Il y eut bientôt d’autres lettres pastorales : celle, très belle, de Mgr Théas, évêque de Montauban, transportée dans les églises du diocèse par sa secrétaire dont la bicyclette se trouve aujourd’hui à Yad Vashem.
Puis celle de Mgr Delay, de Marseille, de Mgr Moussaron, archevêque d’Albi et enfin celle du très maréchaliste Mgr Gerlier, archevêque de Lyon, quelque peu poussé par son entourage. Je reparlerai en août de l’action extraordinaire des chrétiens de Lyon.
Des prêtres et des religieuses, initiatives isolées ou réseaux organisés, ont joué un grand rôle dans le sauvetage des Juifs en France. Yad Vashem m’a appris à les connaitre et leurs noms se pressent dans ma mémoire, sans oublier aussi le rôle magnifique de la minorité protestante de notre pays.
La lettre de Saliège n’a pas empêché que quelques jours plus tard, le 26 août, l’ignoble Bousquet organisa avec ses préfets la grande rafle de zone libre où 6500 Juifs étrangers furent envoyés à Drancy sans que l’Allemagne soit intervenue autrement que par une sorte de contrat de livraison de marchandises. Mais l’opinion avait tourné et ce contrat ne fut pas renouvelé.

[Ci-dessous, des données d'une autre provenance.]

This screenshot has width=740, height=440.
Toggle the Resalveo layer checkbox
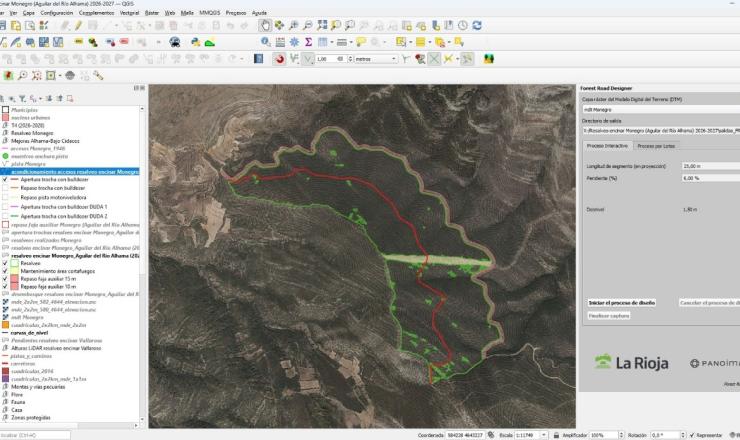click(7, 263)
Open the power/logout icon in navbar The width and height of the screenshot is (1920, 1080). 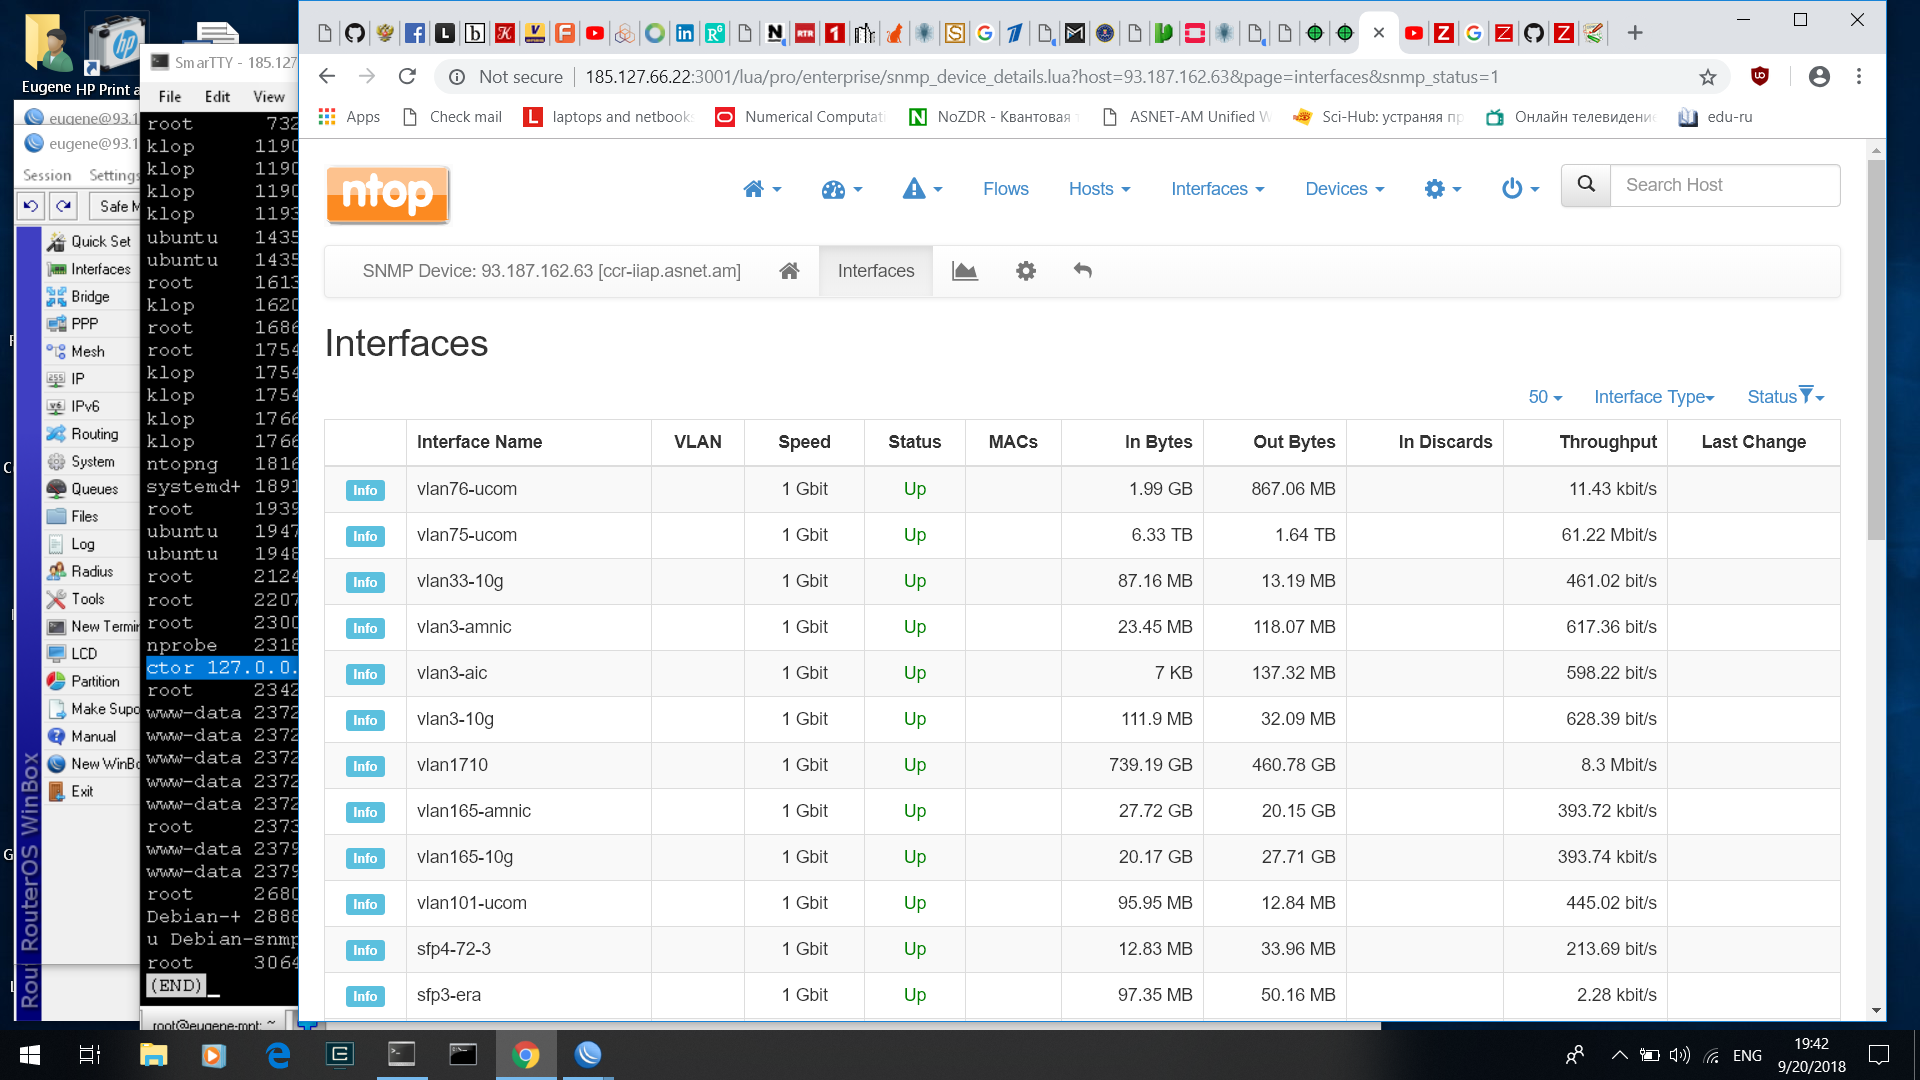click(1513, 189)
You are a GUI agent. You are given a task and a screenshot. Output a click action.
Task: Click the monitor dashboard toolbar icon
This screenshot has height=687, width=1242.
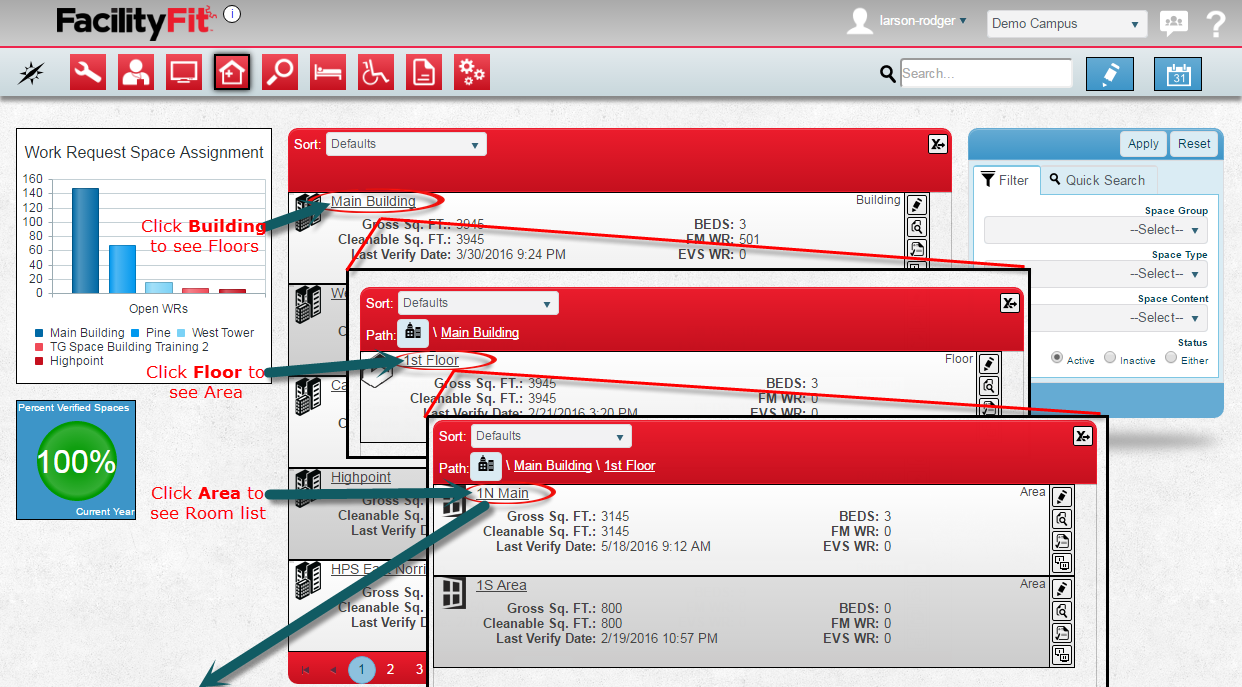(184, 72)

La position de Mgr Saliège est restée minoritaire au sein de l’épiscopat français qui est resté silencieux. L’hypothèse, récemment soulevée par l'historienne Sylvie Bernay, d’une sorte de conspiration des évêques pour protester les uns après les autres, ne tient pas beaucoup au regard des faits.
Le cardinal Suhard, archevêque de Paris, est l’archétype de ce silence public. Il a bien écrit une lettre au Maréchale Pétain, mais c’était une lettre privée, elle était anodine, empreinte de respect et d’appel à la miséricorde.
Qu’il ait approuvé ou non les idées du temps sur la nocivité des Juifs n’importe pas. C’était avant tout un frileux, qui avait plus peur des restrictions éventuelles sur les institutions catholiques dont il avait la charge que du sort des Juifs qui étaient raflés.
Or, l’absence de réaction de l’épiscopat parisien, si influent sur la population à l’époque, a joué un rôle dans les tragiques conséquences de la rafle. Une protestation publique immédiate et énergique était la seule chose que redoutait Vichy. Bousquet, qui le connaissait, a immédiatement rendu visite à Mgr Suhard et l'a rassuré à bon compte.
Mgr Saliège, lui, a très simplement exprimé la révolte contre l’inacceptable. Il a ainsi transformé les relations judéo-catholiques.
Il y a des circonstances où ll faut un prophète et pas un administrateur.